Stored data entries
• • • • •
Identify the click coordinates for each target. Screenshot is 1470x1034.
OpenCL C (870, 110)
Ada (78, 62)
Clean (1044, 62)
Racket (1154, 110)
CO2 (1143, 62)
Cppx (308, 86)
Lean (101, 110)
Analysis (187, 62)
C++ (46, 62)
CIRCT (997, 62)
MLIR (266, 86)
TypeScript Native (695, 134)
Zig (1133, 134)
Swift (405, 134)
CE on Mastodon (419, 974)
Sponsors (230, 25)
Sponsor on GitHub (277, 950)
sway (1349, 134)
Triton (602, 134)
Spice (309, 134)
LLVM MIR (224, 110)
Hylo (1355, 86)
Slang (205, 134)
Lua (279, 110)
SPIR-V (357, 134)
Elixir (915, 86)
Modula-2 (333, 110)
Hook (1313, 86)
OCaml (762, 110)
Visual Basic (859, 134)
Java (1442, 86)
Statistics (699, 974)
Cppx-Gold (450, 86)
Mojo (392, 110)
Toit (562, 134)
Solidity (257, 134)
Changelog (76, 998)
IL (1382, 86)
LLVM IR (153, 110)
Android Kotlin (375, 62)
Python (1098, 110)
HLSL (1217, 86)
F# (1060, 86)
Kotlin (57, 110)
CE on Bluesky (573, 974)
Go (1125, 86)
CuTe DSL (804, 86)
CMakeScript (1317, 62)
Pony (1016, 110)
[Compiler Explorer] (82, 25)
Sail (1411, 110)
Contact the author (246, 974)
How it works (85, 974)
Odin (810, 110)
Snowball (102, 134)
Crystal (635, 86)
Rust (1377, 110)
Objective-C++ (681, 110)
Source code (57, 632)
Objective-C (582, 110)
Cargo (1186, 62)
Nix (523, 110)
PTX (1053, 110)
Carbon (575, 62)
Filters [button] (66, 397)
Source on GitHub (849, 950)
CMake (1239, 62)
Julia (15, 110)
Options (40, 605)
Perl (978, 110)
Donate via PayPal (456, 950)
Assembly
• • • • •
● **Task requirements**
Set down only the lines running from the line with "SPIR-V (357, 134)" to the end of the entries above, both included, exactly as they stand.

● **Solution below**
SPIR-V (357, 134)
Elixir (915, 86)
Modula-2 (333, 110)
Hook (1313, 86)
OCaml (762, 110)
Visual Basic (859, 134)
Java (1442, 86)
Statistics (699, 974)
Cppx-Gold (450, 86)
Mojo (392, 110)
Toit (562, 134)
Solidity (257, 134)
Changelog (76, 998)
IL (1382, 86)
LLVM IR (153, 110)
Android Kotlin (375, 62)
Python (1098, 110)
HLSL (1217, 86)
F# (1060, 86)
Kotlin (57, 110)
CE on Bluesky (573, 974)
Go (1125, 86)
CuTe DSL (804, 86)
CMakeScript (1317, 62)
Pony (1016, 110)
[Compiler Explorer] (82, 25)
Sail (1411, 110)
Contact the author (246, 974)
How it works (85, 974)
Odin (810, 110)
Snowball (102, 134)
Crystal (635, 86)
Rust (1377, 110)
Objective-C++ (681, 110)
Source code (57, 632)
Objective-C (582, 110)
Cargo (1186, 62)
Nix (523, 110)
PTX (1053, 110)
Carbon (575, 62)
Filters [button] (66, 397)
Source on GitHub (849, 950)
CMake (1239, 62)
Julia (15, 110)
Options (40, 605)
Perl (978, 110)
Donate via PayPal (456, 950)
Assembly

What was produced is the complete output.